■ What is required ■
Print the records exactly. Miss nothing.

------------------------------------

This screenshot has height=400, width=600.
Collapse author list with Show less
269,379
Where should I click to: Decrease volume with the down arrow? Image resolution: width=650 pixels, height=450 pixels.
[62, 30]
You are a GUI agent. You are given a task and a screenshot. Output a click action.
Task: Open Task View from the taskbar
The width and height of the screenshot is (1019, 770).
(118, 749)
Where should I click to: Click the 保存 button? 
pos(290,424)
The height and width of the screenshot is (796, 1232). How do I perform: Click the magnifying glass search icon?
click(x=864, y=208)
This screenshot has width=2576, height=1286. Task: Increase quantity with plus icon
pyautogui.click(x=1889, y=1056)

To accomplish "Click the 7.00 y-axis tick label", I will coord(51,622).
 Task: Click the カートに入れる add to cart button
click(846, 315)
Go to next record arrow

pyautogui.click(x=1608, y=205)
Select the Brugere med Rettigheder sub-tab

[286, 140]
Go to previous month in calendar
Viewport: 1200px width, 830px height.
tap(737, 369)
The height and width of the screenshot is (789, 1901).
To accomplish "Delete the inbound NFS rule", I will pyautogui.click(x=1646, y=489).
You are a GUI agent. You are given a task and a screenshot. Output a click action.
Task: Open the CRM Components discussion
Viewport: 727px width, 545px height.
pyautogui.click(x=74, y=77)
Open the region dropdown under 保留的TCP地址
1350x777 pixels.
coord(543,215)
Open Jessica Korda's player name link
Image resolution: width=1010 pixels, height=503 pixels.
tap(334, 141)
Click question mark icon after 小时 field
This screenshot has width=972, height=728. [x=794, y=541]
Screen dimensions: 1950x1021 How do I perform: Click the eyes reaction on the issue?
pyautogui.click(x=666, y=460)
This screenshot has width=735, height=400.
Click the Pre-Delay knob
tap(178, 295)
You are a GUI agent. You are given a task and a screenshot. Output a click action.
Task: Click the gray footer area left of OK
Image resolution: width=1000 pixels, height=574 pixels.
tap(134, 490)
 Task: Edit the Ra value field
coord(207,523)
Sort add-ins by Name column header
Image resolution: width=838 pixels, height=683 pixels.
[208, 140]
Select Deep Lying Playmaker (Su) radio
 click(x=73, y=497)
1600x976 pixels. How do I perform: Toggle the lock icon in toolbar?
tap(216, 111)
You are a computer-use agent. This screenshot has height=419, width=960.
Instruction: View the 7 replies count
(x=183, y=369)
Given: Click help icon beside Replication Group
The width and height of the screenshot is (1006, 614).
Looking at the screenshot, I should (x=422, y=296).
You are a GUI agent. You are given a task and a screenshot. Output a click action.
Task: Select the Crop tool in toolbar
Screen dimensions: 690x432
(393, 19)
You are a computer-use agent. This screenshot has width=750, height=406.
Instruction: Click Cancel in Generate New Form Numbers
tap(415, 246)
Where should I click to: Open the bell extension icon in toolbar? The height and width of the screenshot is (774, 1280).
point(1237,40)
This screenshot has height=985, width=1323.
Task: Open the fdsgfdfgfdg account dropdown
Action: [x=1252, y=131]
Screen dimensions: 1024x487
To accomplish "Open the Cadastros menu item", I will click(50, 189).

------------------------------------

■ Solved exercise ■
This screenshot has height=400, width=600.
Collapse author list with Show less
269,379
Where should I click to: Decrease volume with the down arrow? Image resolution: width=650 pixels, height=450 pixels.
[62, 30]
You are a GUI agent. You are given a task and a screenshot. Output a click action.
Task: Open Task View from the taskbar
The width and height of the screenshot is (1019, 770).
(118, 749)
Where should I click to: Click the 保存 button? 
pos(290,424)
The height and width of the screenshot is (796, 1232). How do I perform: Click the magnifying glass search icon?
click(x=864, y=208)
This screenshot has width=2576, height=1286. Task: Increase quantity with plus icon
pyautogui.click(x=1889, y=1056)

To accomplish "Click the 7.00 y-axis tick label", I will coord(51,622).
 Task: Click the カートに入れる add to cart button
click(846, 315)
Go to next record arrow

pyautogui.click(x=1608, y=205)
Select the Brugere med Rettigheder sub-tab

[286, 140]
Go to previous month in calendar
Viewport: 1200px width, 830px height.
tap(737, 369)
The height and width of the screenshot is (789, 1901).
To accomplish "Delete the inbound NFS rule", I will pyautogui.click(x=1646, y=489).
You are a GUI agent. You are given a task and a screenshot. Output a click action.
Task: Open the CRM Components discussion
Viewport: 727px width, 545px height.
pyautogui.click(x=74, y=77)
Open the region dropdown under 保留的TCP地址
1350x777 pixels.
coord(543,215)
Open Jessica Korda's player name link
Image resolution: width=1010 pixels, height=503 pixels.
tap(334, 141)
Click question mark icon after 小时 field
This screenshot has width=972, height=728. [x=794, y=541]
Screen dimensions: 1950x1021 How do I perform: Click the eyes reaction on the issue?
pyautogui.click(x=666, y=460)
This screenshot has width=735, height=400.
Click the Pre-Delay knob
tap(178, 295)
You are a GUI agent. You are given a task and a screenshot. Output a click action.
Task: Click the gray footer area left of OK
Image resolution: width=1000 pixels, height=574 pixels.
tap(134, 490)
 Task: Edit the Ra value field
coord(207,523)
Sort add-ins by Name column header
Image resolution: width=838 pixels, height=683 pixels.
[208, 140]
Select Deep Lying Playmaker (Su) radio
 click(x=73, y=497)
1600x976 pixels. How do I perform: Toggle the lock icon in toolbar?
tap(216, 111)
You are a computer-use agent. This screenshot has height=419, width=960.
Instruction: View the 7 replies count
(x=183, y=369)
Given: Click help icon beside Replication Group
The width and height of the screenshot is (1006, 614).
Looking at the screenshot, I should (x=422, y=296).
You are a GUI agent. You are given a task and a screenshot. Output a click action.
Task: Select the Crop tool in toolbar
Screen dimensions: 690x432
(393, 19)
You are a computer-use agent. This screenshot has width=750, height=406.
Instruction: Click Cancel in Generate New Form Numbers
tap(415, 246)
Where should I click to: Open the bell extension icon in toolbar? The height and width of the screenshot is (774, 1280).
point(1237,40)
This screenshot has height=985, width=1323.
Task: Open the fdsgfdfgfdg account dropdown
Action: [x=1252, y=131]
Screen dimensions: 1024x487
To accomplish "Open the Cadastros menu item", I will click(50, 189).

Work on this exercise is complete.